#### ARTICOLO

Ieri è stato il grande giorno di Asif Ali Zardari, che ha prestato giuramento come nuovo presidente del Pakistan. Il leader del Pakistan People’s Party (Ppp, il partito di maggioranza relativa nell’attuale coalizione al potere a Islamabad) è stato eletto dal Parlamento e dalle quattro assemblee provinciali del Paese alla massima carica dello Stato. Il vedovo dell’ex premier Benazir Bhutto ha sbaragliato la concorrenza di due altri candidati: Saeeduzzaman Siddiqui (Pakistan’s Muslim League-Nawaz, Pml-N) e Mushahid Hussain Syed (Pakistan’s Muslim League-Quaid-e-Azam). Zardari succede a Pervez Musharraf, l’ex uomo forte di Islamabad, dimessosi dalla carica il 18 agosto scorso per evitare l’impeachment, in un momento di grande caos in Pakistan, teatro di incessanti attentati da parte dell’insorgenza islamista  (l’ultimo sabato a Peshawar con 35 morti) e sfiancato da una profonda crisi economica.

#### DATI FORNITI
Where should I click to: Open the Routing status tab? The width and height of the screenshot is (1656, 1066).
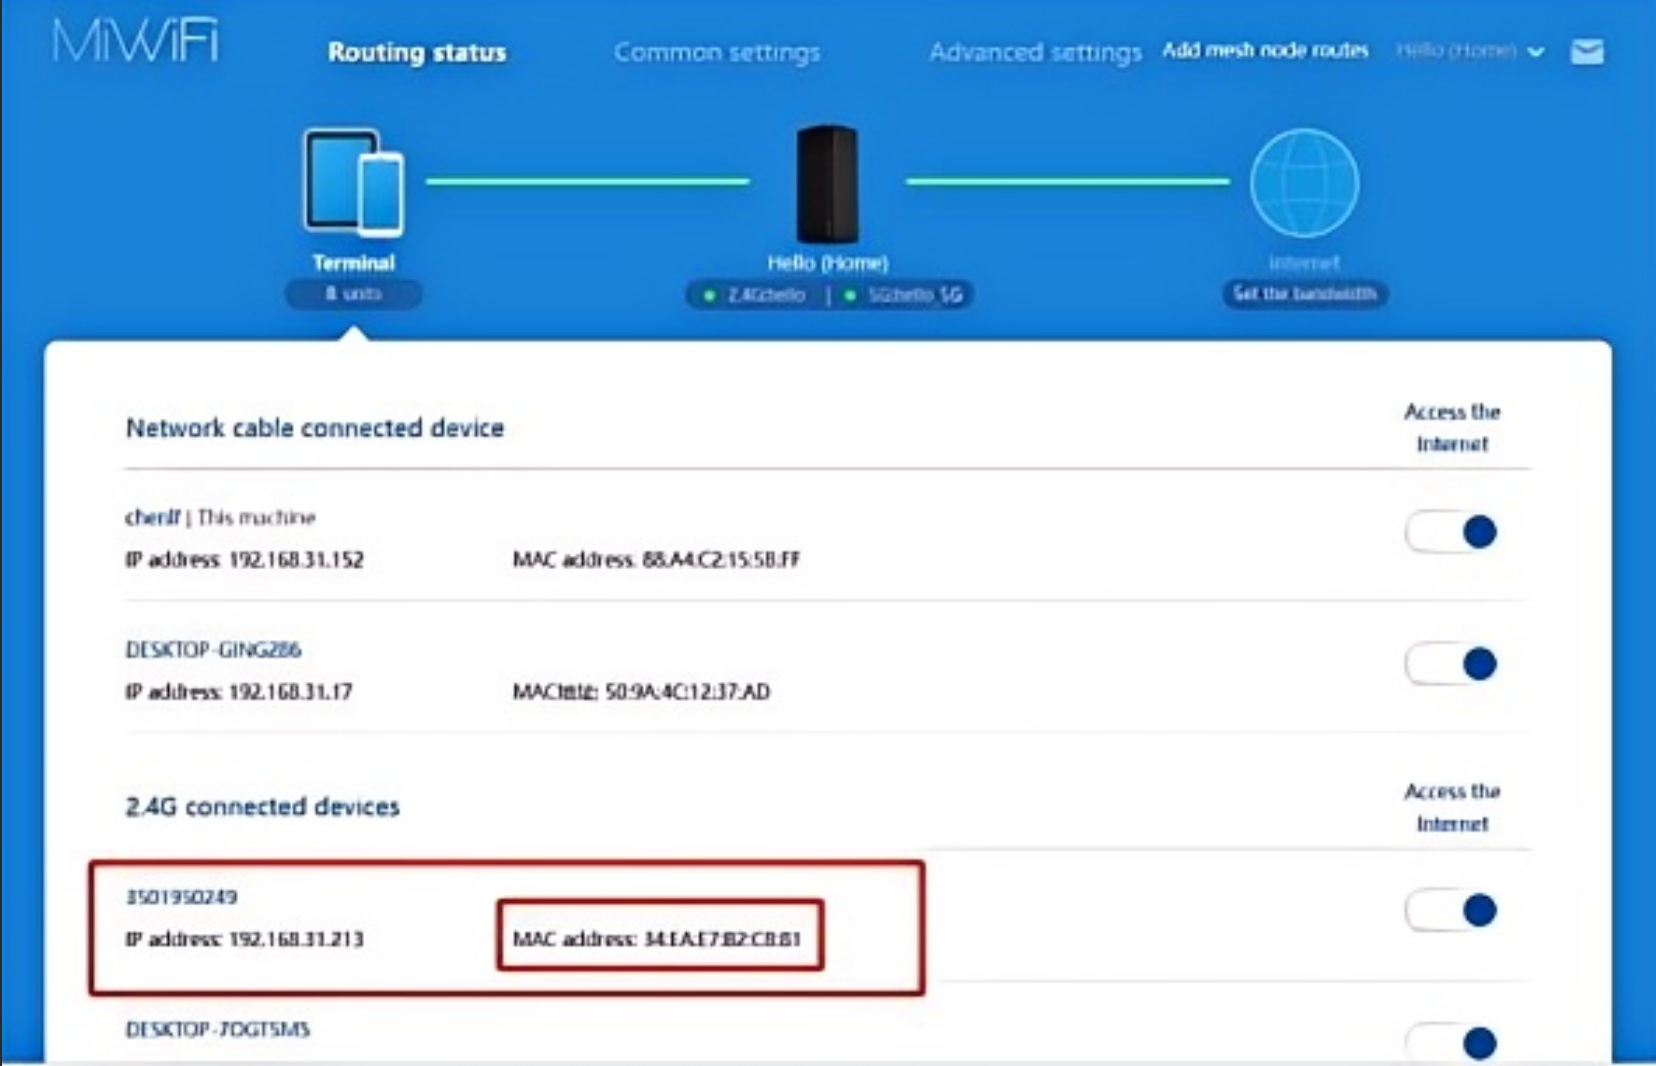coord(417,52)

#### COMPITO BREVE A
Rispondi a queste domande sull'articolo dedicato all'elezione di Zardari:
(i) Da chi è stato eletto Zardari alla massima carica dello Stato?
(ii) In quale giorno si è dimesso Pervez Musharraf?
(iii) Quanti morti ha causato l'ultimo attentato a Peshawar?
#### COMPITO BREVE B
Prosegui l'articolo sull'elezione di Zardari a presidente del Pakistan, ripartendo dopo la sua ultima frase.

#### RISULTATO ESERCIZIO A
(i) Dal Parlamento e dalle quattro assemblee provinciali del Paese.
(ii) Il 18 agosto scorso.
(iii) 35.

#### RISULTATO ESERCIZIO B
In quanto fronte primario della guerra al terrore, le cancellerie occidentali (e quella indiana) si domandano se ora il Pakistan di Zardari avrà la forza e, soprattutto, la volontà di combattere efficacemente i talebani e al-Qaeda, oppure se il nuovo presidente replicherà le ambiguità del suo predecessore. Musharraf sulla carta doveva essere il più importante alleato dell’amministrazione Bush nella lotta al terrorismo islamista, ma nella sostanza si è rivelato un infido equilibrista, che alternava azioni repressive contro i miliziani fondamentalisti lungo il confine con l’Afghanistan ad accordi sottobanco con gli stessi per blandire l’establishment militare locale, legato a doppio filo alla galassia islamista. Senza dimenticare, poi, che l’ex presidente ha dovuto fare i conti con i mal di pancia di ampie fette della popolazione pakistana, che non amano gli Stati Uniti e vivono le pressioni americane come una inaccettabile ingerenza negli affari interni del Paese.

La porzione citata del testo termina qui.